Find common Strings in two large files

kanthrajgowda · December 20, 2010, 9:40am

Hi ,
I have a text file in the format

DB2: [NodeID=1]
DB2: [NodeID=2]
WB: [NodeID=3]
WB: [NodeID=3]
WB: [NodeID=3]
WB: [NodeID=3]

and a second text file of the format

Time=00:00:00.473 [NodeID=3]
Time=00:00:00.436 [NodeID=3]
Time=00:00:00.016 [NodeID=2]
Time=00:00:00.027 [NodeID=1]
Time=00:00:00.471 [NodeID=3]
Time=00:00:00.436 [NodeID=3]

the last string in both the text files is of the form NodeID=*

I want to combine lines in both the files where the last string in both the files matches ....
something like

DB2: [NodeID=1] Time=00:00:00.027 [NodeID=1]

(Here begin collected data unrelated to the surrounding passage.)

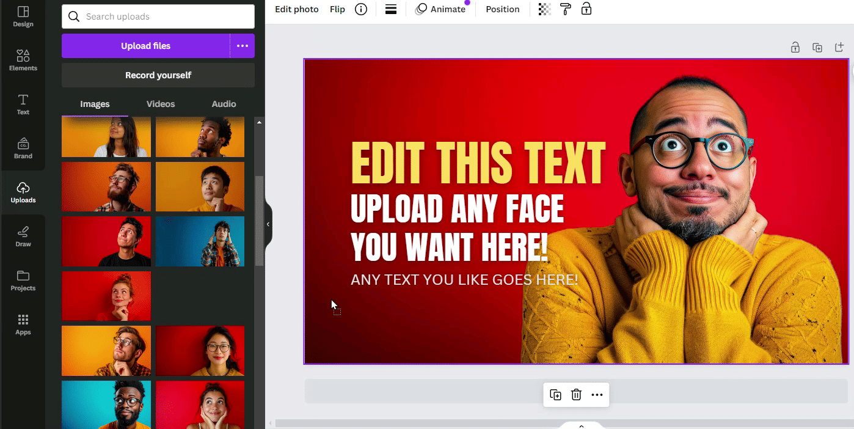
Task: Click the transparency checkerboard icon
Action: [x=544, y=9]
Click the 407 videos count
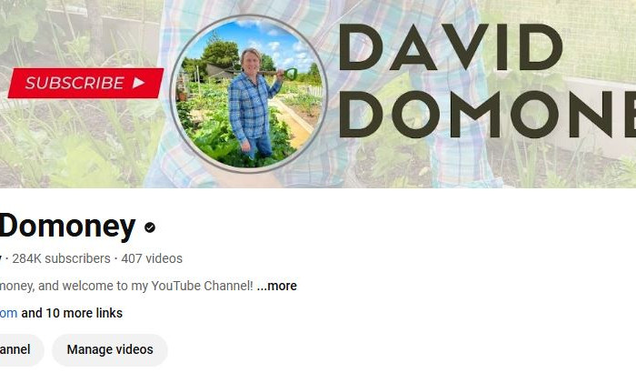The image size is (636, 373). pos(152,258)
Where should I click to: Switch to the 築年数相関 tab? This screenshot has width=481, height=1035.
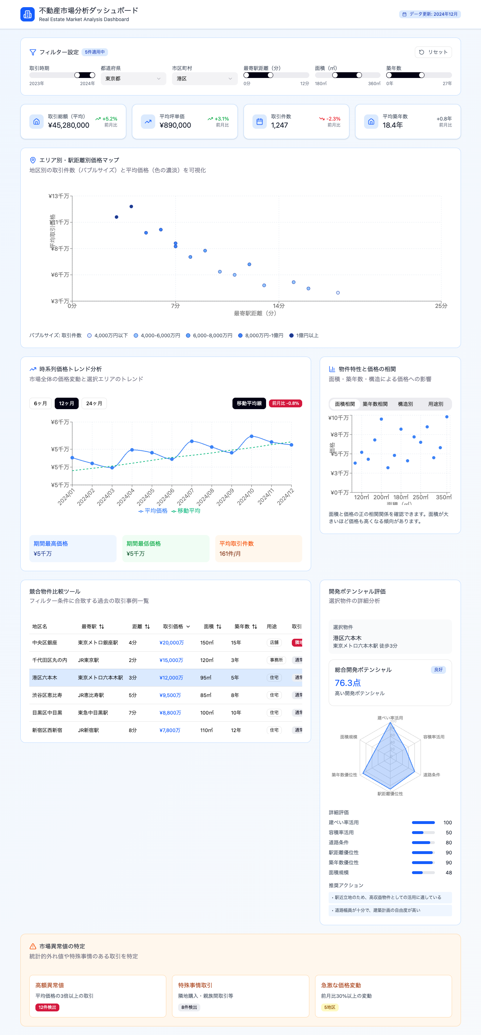coord(375,404)
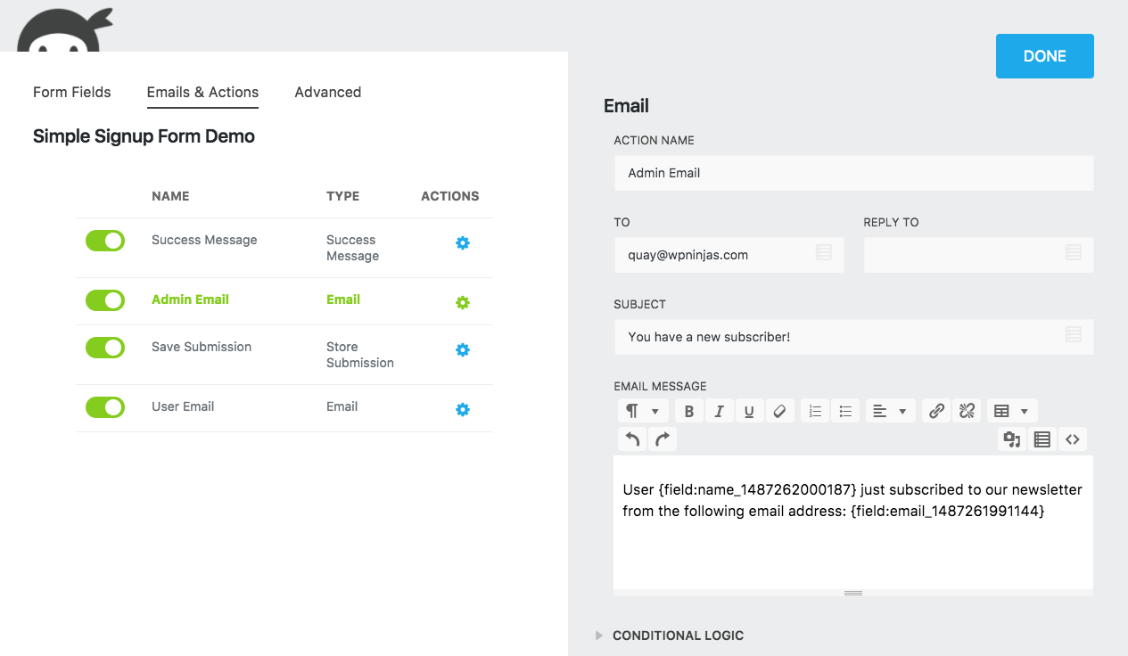Screen dimensions: 1128x656
Task: Apply italic formatting in editor toolbar
Action: coord(719,411)
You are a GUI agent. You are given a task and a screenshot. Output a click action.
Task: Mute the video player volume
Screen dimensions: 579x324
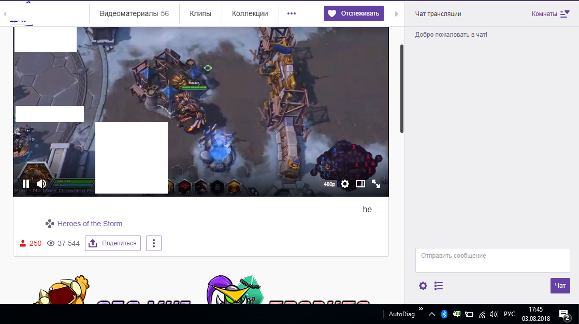pos(41,184)

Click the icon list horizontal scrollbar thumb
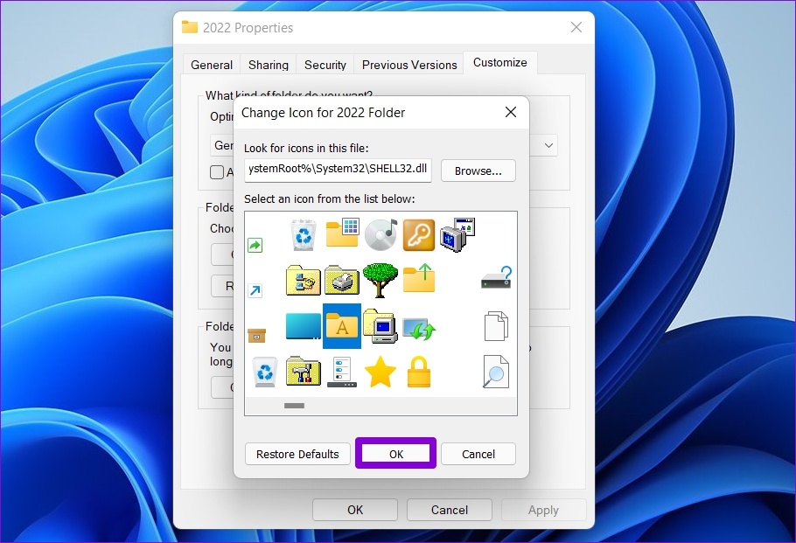[295, 406]
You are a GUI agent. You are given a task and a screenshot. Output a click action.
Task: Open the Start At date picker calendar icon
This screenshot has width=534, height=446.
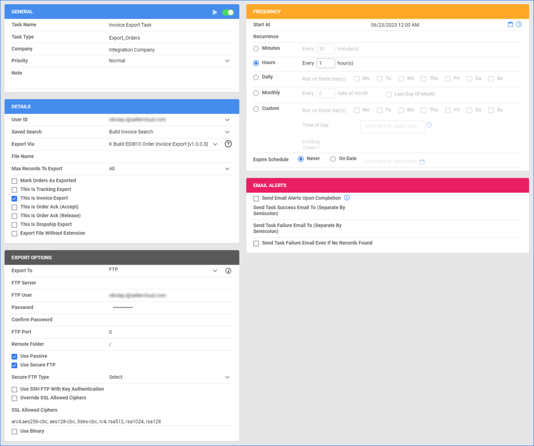[x=511, y=24]
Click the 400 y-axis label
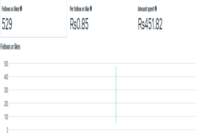This screenshot has height=133, width=200. tap(6, 77)
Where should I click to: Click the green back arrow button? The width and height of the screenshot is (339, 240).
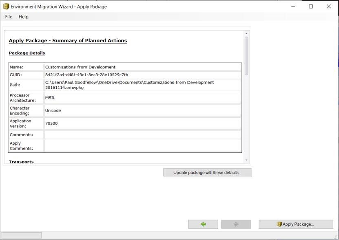pos(203,224)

could you please suggest...

NOTE: the actual size of the text files runs into GBs...

Thanks in advnce.

anurag.singh · December 20, 2010, 10:00am

 
awk 'NR==FNR{a[$2]=$0;next;}{print $0,a[$2]}' secondFile firstFile

kanthrajgowda · December 20, 2010, 10:49am

Anurag,
Thanks for quick response. As I am beginer in Shell need help in understanding the following

awk 'NR==FNR{a[$2]=$0;next;}{print $0,a[$2]}' secondFile firstFile

In the above code

What does {a[$2]=$0;next;} $2 and $0 stand for...?

so That I can modify your script to make it working...

Thanks

anurag.singh · December 20, 2010, 11:14am

Here is the explaination of above command (Go through any awk tutorial to get a basic idea of how awk works.)
awk processes input file line by line and in each line, $0 represents the whole line, $1 represents 1st field, $2 represents 2nd field and so on. Default delimiter is space/tab.

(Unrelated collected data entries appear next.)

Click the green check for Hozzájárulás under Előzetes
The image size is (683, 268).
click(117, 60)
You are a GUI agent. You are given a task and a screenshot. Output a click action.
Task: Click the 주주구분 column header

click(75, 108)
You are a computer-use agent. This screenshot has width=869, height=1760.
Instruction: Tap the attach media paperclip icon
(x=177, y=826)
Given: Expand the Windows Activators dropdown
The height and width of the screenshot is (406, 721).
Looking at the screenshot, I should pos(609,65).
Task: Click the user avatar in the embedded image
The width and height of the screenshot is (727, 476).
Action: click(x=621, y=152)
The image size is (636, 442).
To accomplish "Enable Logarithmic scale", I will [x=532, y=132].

echo "abc def ghi" | awk '{print $0}'

will prints whole line

abc def ghi

echo "abc def ghi" | awk '{print $1}'

will prints 1st field

abc

echo "abc def ghi" | awk '{print $2}'

will prints 2nd field

def

When more than one file is given to awk,

 
NR==FNR

will be true only for 1st file. FNR is record no in current file, NR is record no processed by awk (so commulative count).

 
NR==FNR{a[$2]=$0;next;}

This block will execute only for 1st file (As NR==FNR will be true only for 1st file). Here record value is being assigned to array (indexed with 2nd field i.e. [NodeID=1/2/3]). next command will get next line in the file for processing.

{print $0,a[$2]}

This block will execute for 2nd file ONLY.
Here $0 is the whole current record value in 2nd file and $2 is 2nd field in current line (i.e. NodeID in 2nd file). a[$2] will be printed if array was set for this index (2nd field in 2nd file) while processing 1st file.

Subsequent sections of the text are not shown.